"""
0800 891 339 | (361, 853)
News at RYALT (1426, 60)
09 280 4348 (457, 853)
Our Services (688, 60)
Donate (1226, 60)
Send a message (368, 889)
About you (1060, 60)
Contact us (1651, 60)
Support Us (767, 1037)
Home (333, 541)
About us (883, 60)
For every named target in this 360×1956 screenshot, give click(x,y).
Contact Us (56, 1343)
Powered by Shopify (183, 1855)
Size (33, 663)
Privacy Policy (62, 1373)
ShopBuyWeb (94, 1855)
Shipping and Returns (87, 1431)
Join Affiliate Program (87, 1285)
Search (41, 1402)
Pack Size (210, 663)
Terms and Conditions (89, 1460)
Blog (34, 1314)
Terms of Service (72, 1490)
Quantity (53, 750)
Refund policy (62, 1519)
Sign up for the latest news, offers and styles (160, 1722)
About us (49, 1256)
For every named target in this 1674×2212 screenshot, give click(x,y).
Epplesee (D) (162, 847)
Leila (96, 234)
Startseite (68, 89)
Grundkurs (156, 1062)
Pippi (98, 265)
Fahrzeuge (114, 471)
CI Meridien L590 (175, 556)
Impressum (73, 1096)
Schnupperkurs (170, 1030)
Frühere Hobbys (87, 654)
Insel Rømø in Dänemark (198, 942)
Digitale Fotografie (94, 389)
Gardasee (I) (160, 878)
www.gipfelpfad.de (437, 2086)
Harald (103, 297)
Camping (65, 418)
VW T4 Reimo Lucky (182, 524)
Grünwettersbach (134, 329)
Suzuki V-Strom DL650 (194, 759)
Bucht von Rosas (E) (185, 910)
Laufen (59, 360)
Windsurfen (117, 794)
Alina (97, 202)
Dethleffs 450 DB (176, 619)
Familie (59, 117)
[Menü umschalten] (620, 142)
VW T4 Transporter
"""
### TASK TO COMPLETE:
Extract the lines of the preceding material that run from the line with "Send a message (368, 889)" through the line with "About us (49, 1256)", inclusive, reproducing them exactly and adding nothing.

### EXERCISE RESULT:
Send a message (368, 889)
About you (1060, 60)
Contact us (1651, 60)
Support Us (767, 1037)
Home (333, 541)
About us (883, 60)
For every named target in this 360×1956 screenshot, give click(x,y).
Contact Us (56, 1343)
Powered by Shopify (183, 1855)
Size (33, 663)
Privacy Policy (62, 1373)
ShopBuyWeb (94, 1855)
Shipping and Returns (87, 1431)
Join Affiliate Program (87, 1285)
Search (41, 1402)
Pack Size (210, 663)
Terms and Conditions (89, 1460)
Blog (34, 1314)
Terms of Service (72, 1490)
Quantity (53, 750)
Refund policy (62, 1519)
Sign up for the latest news, offers and styles (160, 1722)
About us (49, 1256)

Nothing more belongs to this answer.